In [1]:
from accelerate import init_empty_weights
from accelerate.utils import BnbQuantizationConfig
from accelerate.utils import load_and_quantize_model
import torch
import numpy as np
import torch
import torch.nn as nn
from einops import rearrange
from torch.nn import functional

EPSILON = np.finfo(np.float32).eps

  from .autonotebook import tqdm as notebook_tqdm


In [2]:
class SequenceModel(nn.Module):
    def __init__(
        self,
        input_size,
        output_size,
        hidden_size,
        num_layers,
        bidirectional,
        sequence_model="GRU",
        output_activate_function="Tanh",
        num_groups=4,
        mogrify_steps=5,
        dropout=0.0,
    ):
        super().__init__()
        if sequence_model == "LSTM":
            self.sequence_model = nn.LSTM(
                input_size=input_size,
                hidden_size=hidden_size,
                num_layers=num_layers,
                bidirectional=bidirectional,
                dropout=dropout,
            )
        elif sequence_model == "GRU":
            self.sequence_model = nn.GRU(
                input_size=input_size,
                hidden_size=hidden_size,
                num_layers=num_layers,
                bidirectional=bidirectional,
                dropout=dropout,
            )
        else:
            raise NotImplementedError(f"Not implemented {sequence_model}")

        # Fully connected layer
        if int(output_size):
            if bidirectional:
                self.fc_output_layer = nn.Linear(hidden_size * 2, output_size)
            else:
                self.fc_output_layer = nn.Linear(hidden_size, output_size)
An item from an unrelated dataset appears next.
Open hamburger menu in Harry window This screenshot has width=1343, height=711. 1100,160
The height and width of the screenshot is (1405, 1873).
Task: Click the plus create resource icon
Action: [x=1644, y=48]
        # Activation function layer
        if output_activate_function:
            if output_activate_function == "Tanh":
                self.activate_function = nn.Tanh()
            elif output_activate_function == "ReLU":
                self.activate_function = nn.ReLU()
            elif output_activate_function == "ReLU6":
                self.activate_function = nn.ReLU6()
            elif output_activate_function == "LeakyReLU":
                self.activate_function = nn.LeakyReLU()
            elif output_activate_function == "PReLU":
                self.activate_function = nn.PReLU()
            else:
                raise NotImplementedError(
                    f"Not implemented activation function {self.activate_function}"
                )

        self.output_activate_function = output_activate_function
        self.output_size = output_size

        # only for custom_lstm and are needed to clean up
        self.sequence_model_name = sequence_model
        self.hidden_size = hidden_size
        self.num_layers = num_layers

    def forward(self, x):
        """
        Args:
            x: [B, F, T]
        Returns:
            [B, F, T]
        """
        assert x.dim() == 3, f"Shape is {x.shape}."
        batch_size, _, _ = x.shape

        if self.sequence_model_name == "LayerNormLSTM":
            states = [
                (
                    torch.zeros(batch_size, self.hidden_size, device=x.device),
                    torch.zeros(batch_size, self.hidden_size, device=x.device),
                )
                for _ in range(self.num_layers)
            ]
        else:
            states = None

        x = x.permute(2, 0, 1).contiguous()  # [B, F, T] => [T, B, F]
        o, _ = self.sequence_model(x, states)  # [T, B, F] => [T, B, F]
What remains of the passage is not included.